Oxidative switches in functioning of mammalian copper chaperone Cox17

Cox17, a copper chaperone for cytochrome-c oxidase, is an essential and highly conserved protein in eukaryotic organisms. Yeast and mammalian Cox17 share six conserved cysteine residues, which are involved in complex redox reactions as well as in metal binding and transfer. Mammalian Cox17 exists in three oxidative states, each characterized by distinct metal-binding properties: fully reduced mammalian Cox17_0S–S binds co-operatively to four Cu⁺; Cox17_2S–S, with two disulfide bridges, binds to one of either Cu⁺ or Zn²⁺; and Cox17_3S–_S, with three disulfide bridges, does not bind to any metal ions. The E_m (midpoint redox potential) values for two redox couples of Cox17, Cox17_3S–_S↔Cox17_2S–S (E_m1) and Cox17_2S–S↔Cox17_0S–S (E_m2), were determined to be −197 mV and −340 mV respectively.

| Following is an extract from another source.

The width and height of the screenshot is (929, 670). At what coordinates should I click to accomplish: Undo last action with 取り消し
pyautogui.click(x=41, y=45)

The data indicate that an equilibrium exists in the cytosol between Cox17_0S-S and Cox17_2S–S, which is slightly shifted towards Cox17_0S-S. In the IMS (mitochondrial intermembrane space), the equilibrium is shifted towards Cox17_2S–S, enabling retention of Cox17_2S–S in the IMS and leading to the formation of a biologically competent form of the Cox17 protein, Cox17_2S–S, capable of copper transfer to the copper chaperone Sco1. XAS (X-ray absorption spectroscopy) determined that Cu₄Cox17 contains a Cu₄S₆-type copper–thiolate cluster, which may provide safe storage of an excess of copper ions.